Run code in a sandboxed environment.
:param lang: The language of the code, must be one of ['python', 'java', 'javascript', 'cpp', 'go', 'ruby'].
:param code: The code to run.
:param libraries: The libraries to use, it is optional.
:return: The output of the code.
"""
with SandboxSession(lang=lang, verbose=False) as session: # type: ignore[attr-defined]
return session.run(code, libraries).text
if __name__ == "__main__":
llm = OpenAI(model="gpt-4o", temperature=0)
code_execution_tool = FunctionTool.from_defaults(fn=run_code)

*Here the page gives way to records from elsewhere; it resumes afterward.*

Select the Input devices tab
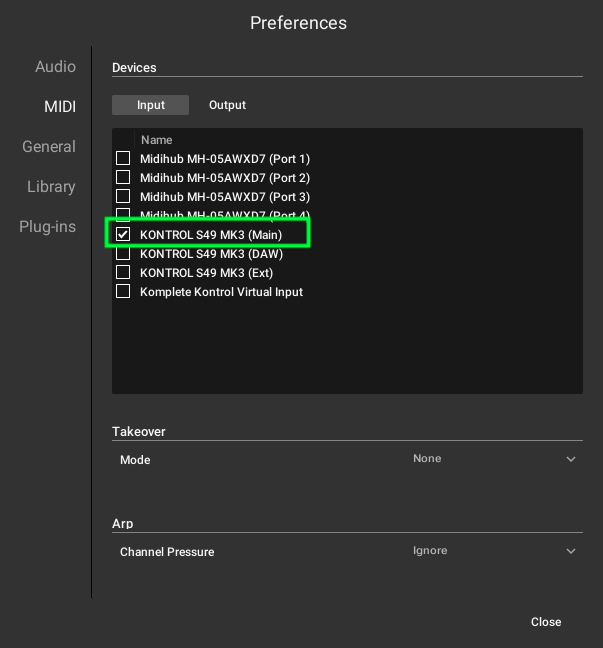Screen dimensions: 603x648 (150, 105)
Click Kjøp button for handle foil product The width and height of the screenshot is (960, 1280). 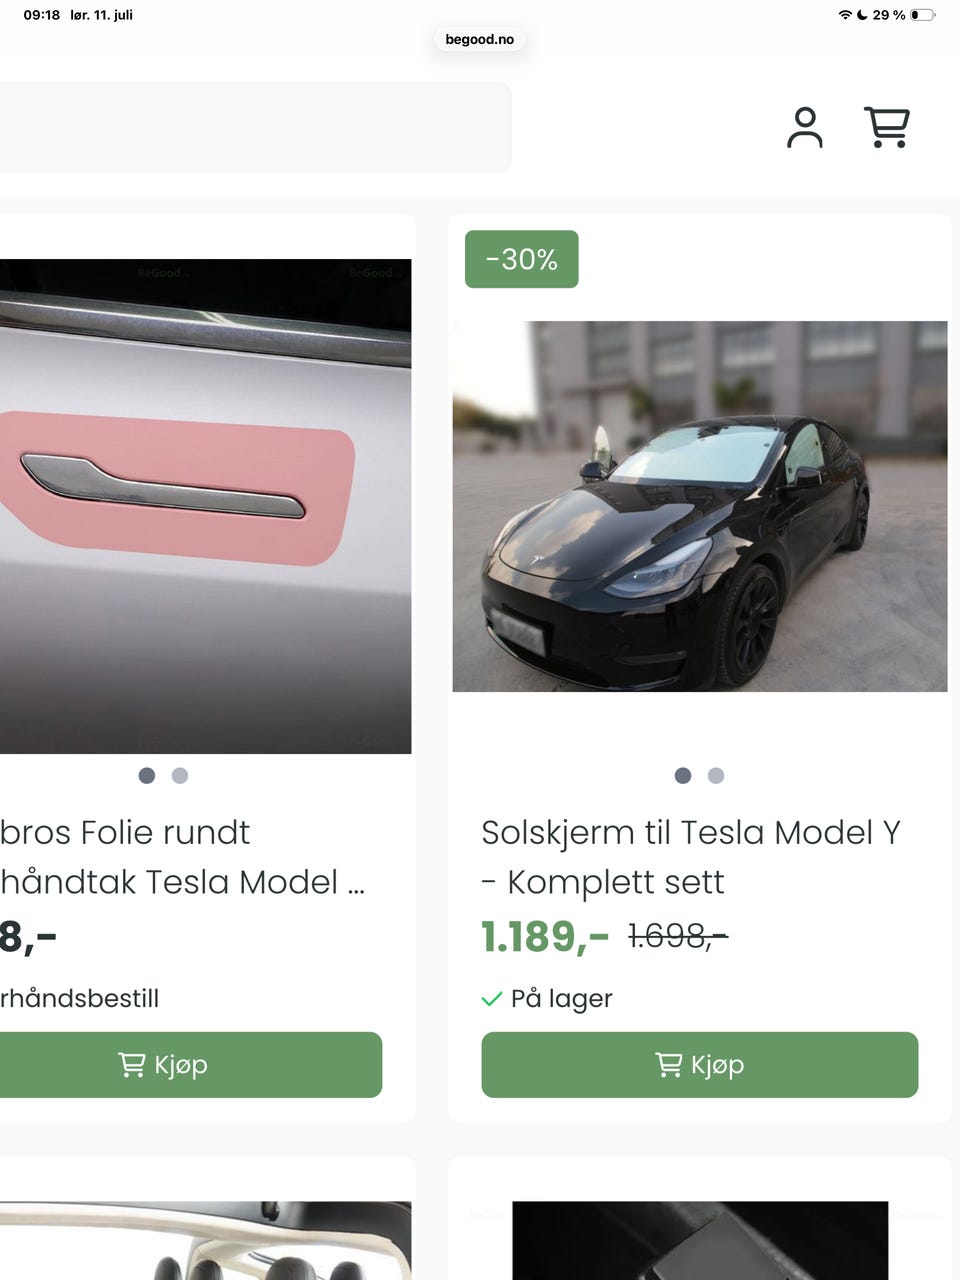pyautogui.click(x=191, y=1065)
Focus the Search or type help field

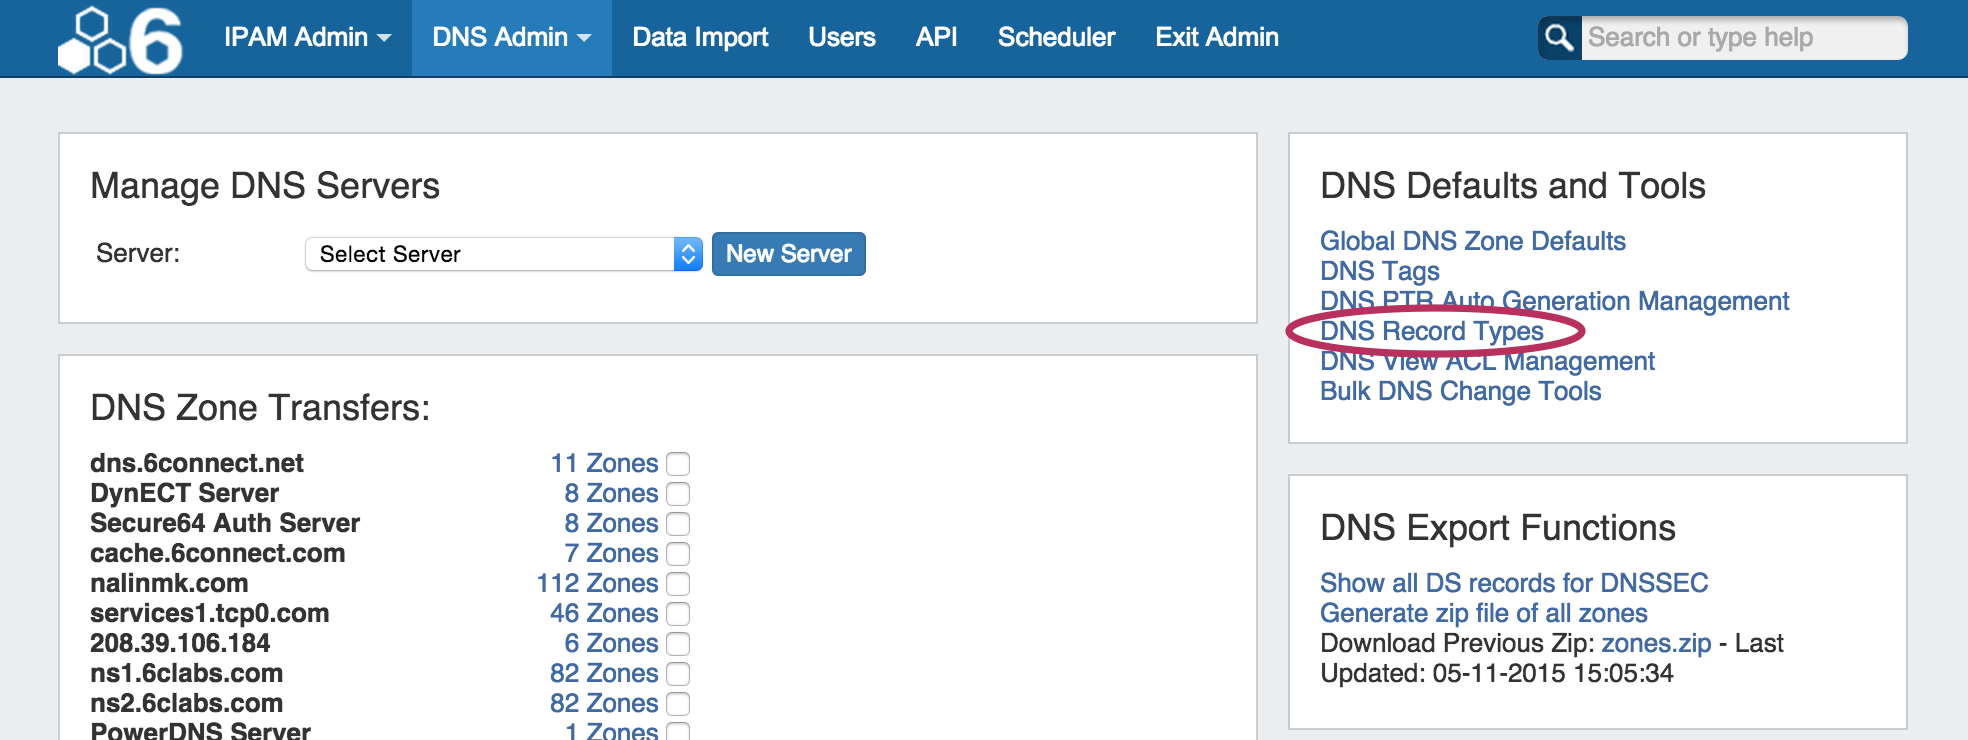pyautogui.click(x=1742, y=38)
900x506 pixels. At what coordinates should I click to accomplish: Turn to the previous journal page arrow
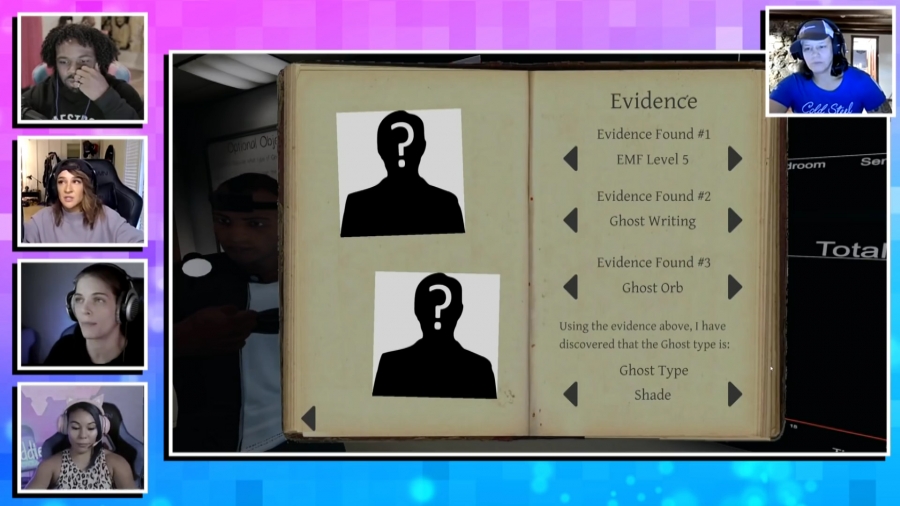[308, 418]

agent_worker = FunctionCallingAgentWorker.from_tools(
[code_execution_tool],
llm=llm,
verbose=True,
allow_parallel_tool_calls=False,
)
agent = agent_worker.as_agent()
response = agent.chat(
"Write python code to calculate Pi number by Monte Carlo method then run it."
)
print(response)
response = agent.chat(
"Write python code to calculate the factorial of a number then run it."
)
print(response)
response = agent.chat(
"Write python code to calculate the Fibonacci sequence then run it."
)
print(response)
response = agent.chat("Calculate the sum of the first 10000 numbers.")
print(response)
We welcome contributions to improve LLM Sandbox! Since I am a Python developer, I am not familiar with other languages. If you are interested in adding better support for other languages, please feel free to submit a pull request.
Here is a list of things you can do to contribute:
- Add Java maven support.
- Add support for JavaScript.
- Add support for C++.
- Add support for Go.
- Add support for Ruby.
- Add remote Docker host support.
- Add remote Kubernetes cluster support.
- Langchain integration.
- LlamaIndex integration.
- Commit the last container state to the image before closing kubernetes session.
This project is licensed under the MIT License. See the LICENSE file for details.